#### [TO DO]
In the rows below, give everything from the line containing "How do I perform: Select" down to the line containing "(x=713, y=669)", both ends included, as a Markdown table with the columns No. and Text, numbering each line and skipping blank ones. Leave the pictures out of your answer.
Start of EXTRACTED INFORMATION
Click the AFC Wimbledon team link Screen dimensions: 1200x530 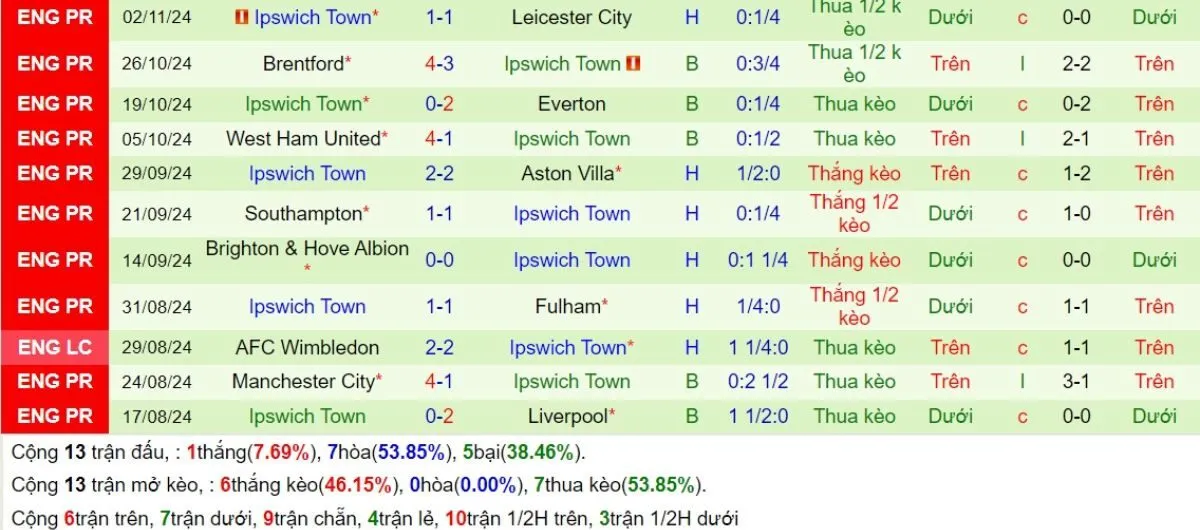[307, 348]
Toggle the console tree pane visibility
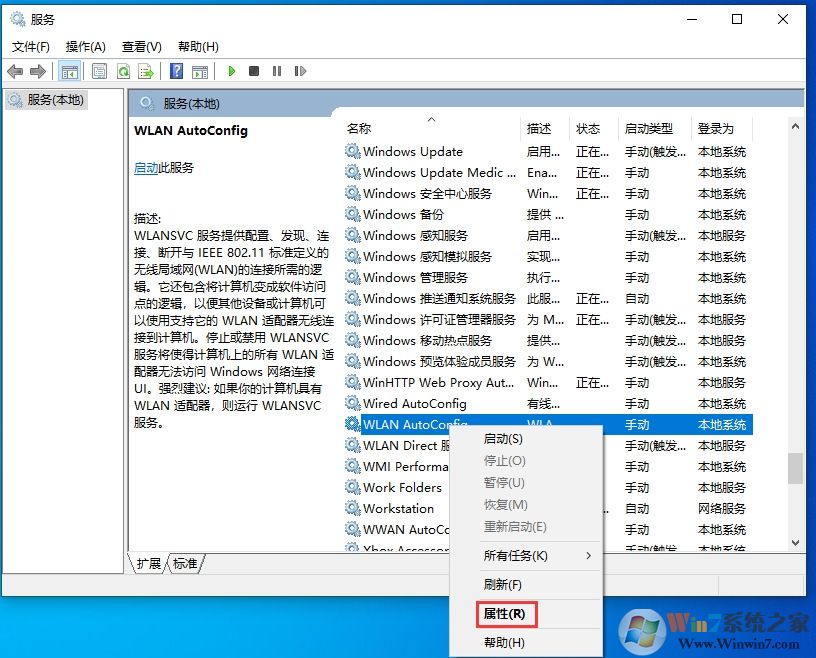The image size is (816, 658). pos(69,71)
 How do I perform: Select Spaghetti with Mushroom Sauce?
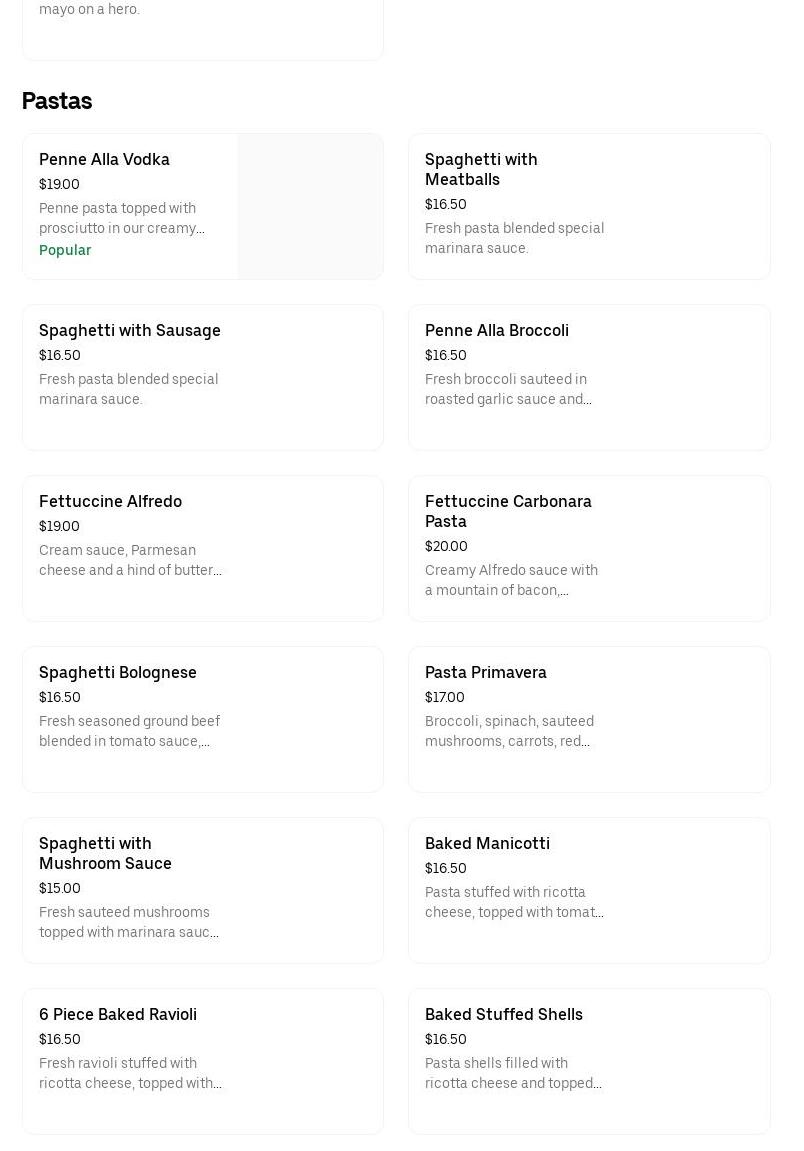click(203, 891)
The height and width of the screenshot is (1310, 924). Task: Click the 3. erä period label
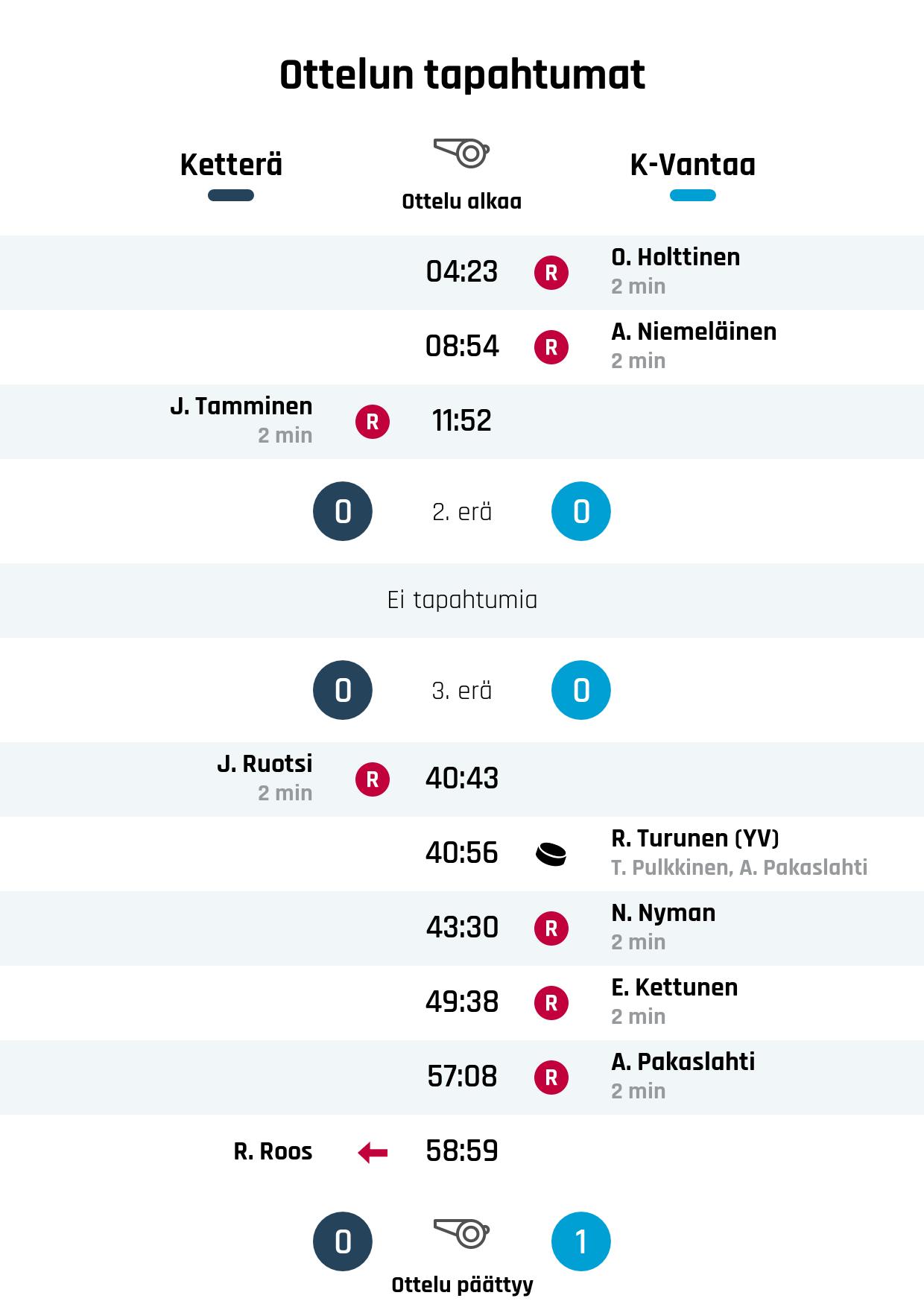(461, 691)
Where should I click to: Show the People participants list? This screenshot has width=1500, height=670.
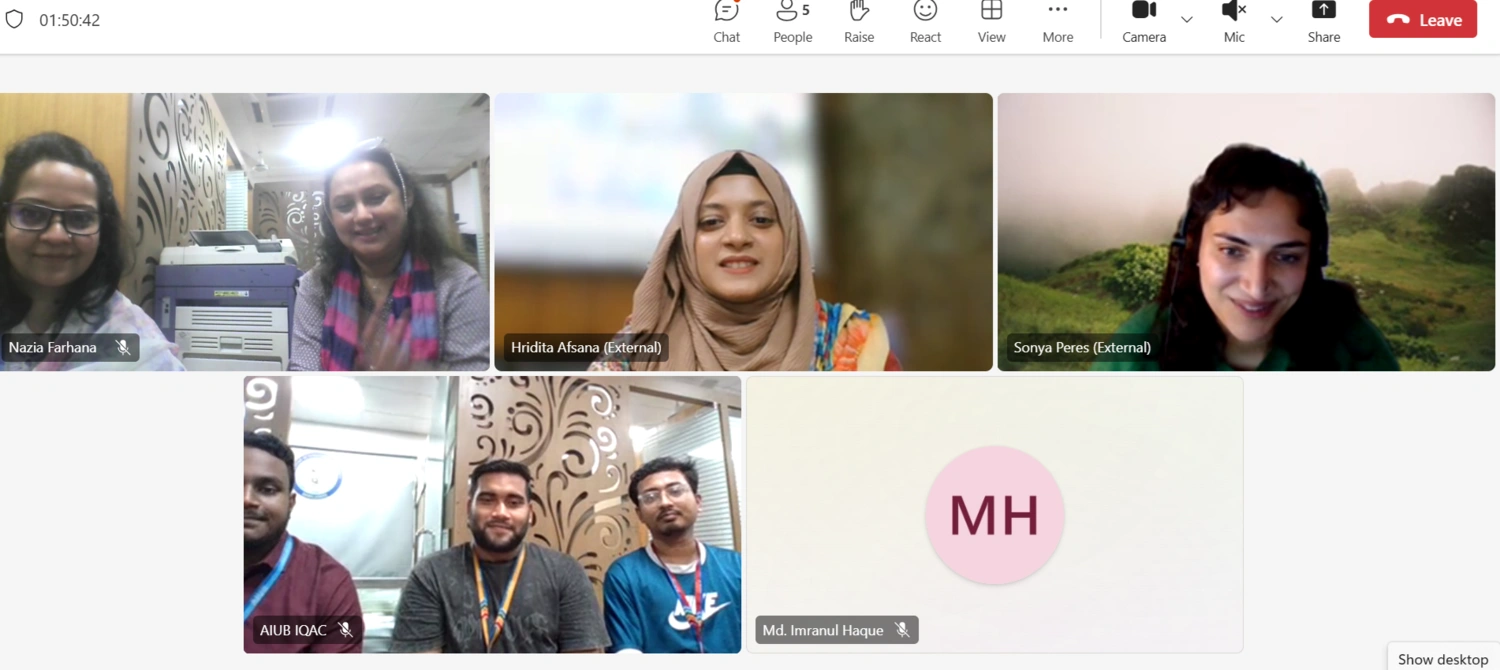(792, 21)
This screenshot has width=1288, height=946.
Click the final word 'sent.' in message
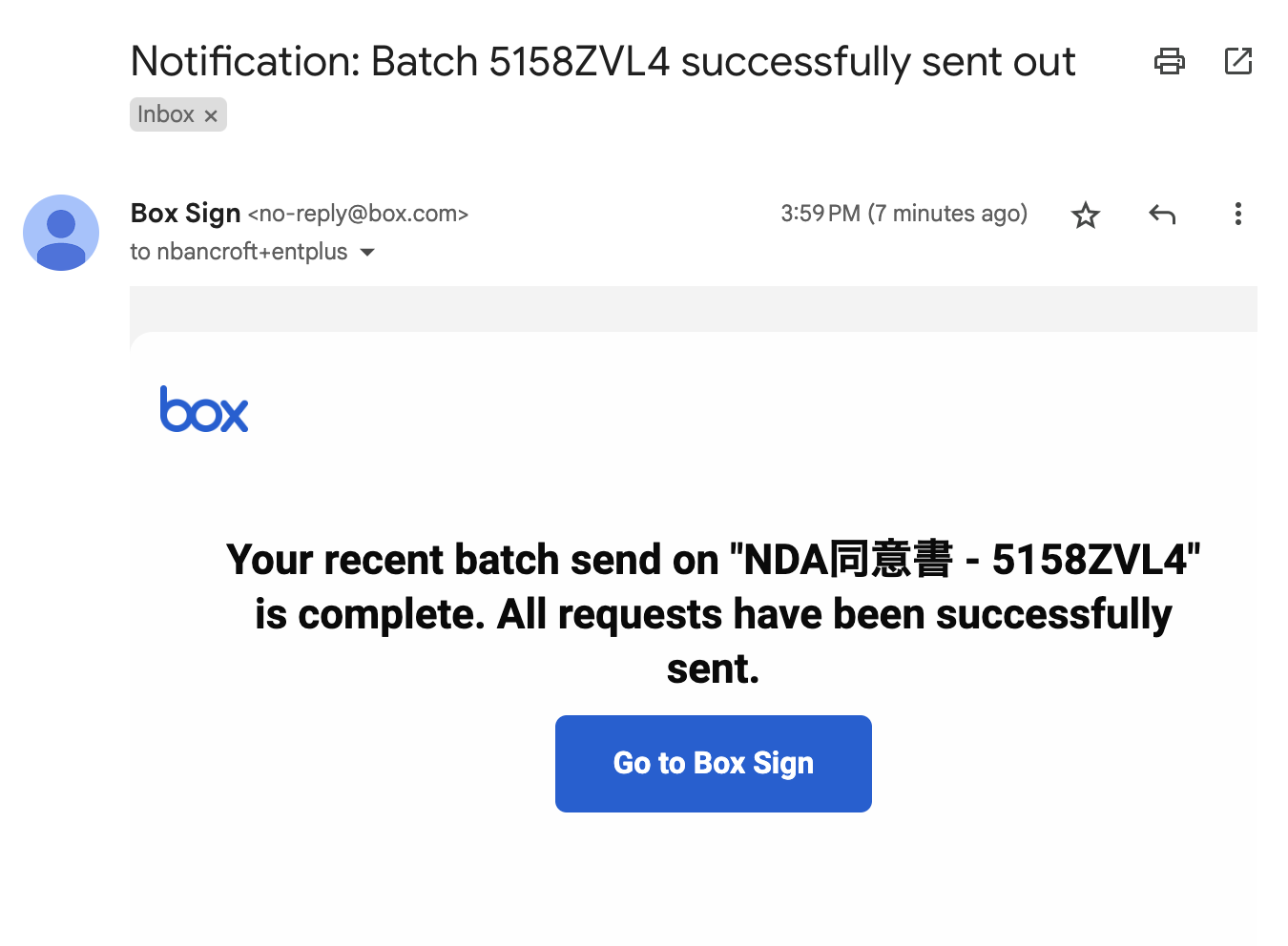(x=713, y=669)
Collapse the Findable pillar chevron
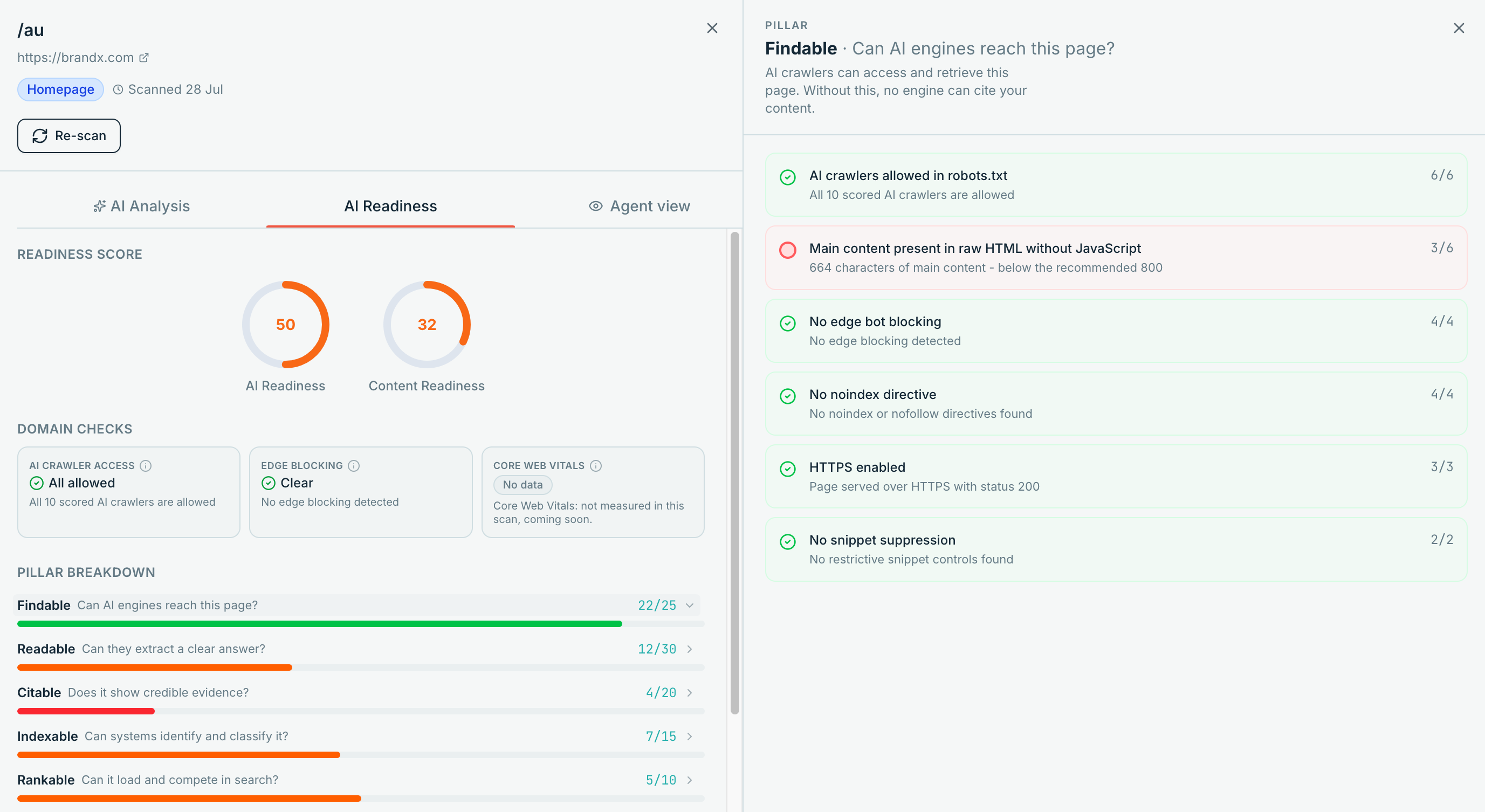The image size is (1485, 812). pos(690,605)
End of EXTRACTED INFORMATION
#### [RESPONSE TO THIS TASK]
| No. | Text |
|---|---|
| 1 |  How do I perform: Select Spaghetti with Mushroom Sauce? |
| 2 | click(203, 891) |
| 3 | The height and width of the screenshot is (1310, 924). Task: Click the 3. erä period label |
| 4 | (461, 691) |
| 5 | Where should I click to: Show the People participants list? This screenshot has width=1500, height=670. |
| 6 | (792, 21) |
| 7 | This screenshot has width=1288, height=946. |
| 8 | Click the final word 'sent.' in message |
| 9 | (x=713, y=669) |